DATASET:
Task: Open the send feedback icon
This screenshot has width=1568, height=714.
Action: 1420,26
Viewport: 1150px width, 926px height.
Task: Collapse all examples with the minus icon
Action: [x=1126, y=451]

WHAT YOU ARE ASKED TO DO: Output each record above exactly, omitting nothing.

THE ANSWER:
Task: Open the send feedback icon
This screenshot has width=1568, height=714.
Action: 1420,26
Viewport: 1150px width, 926px height.
Task: Collapse all examples with the minus icon
Action: [x=1126, y=451]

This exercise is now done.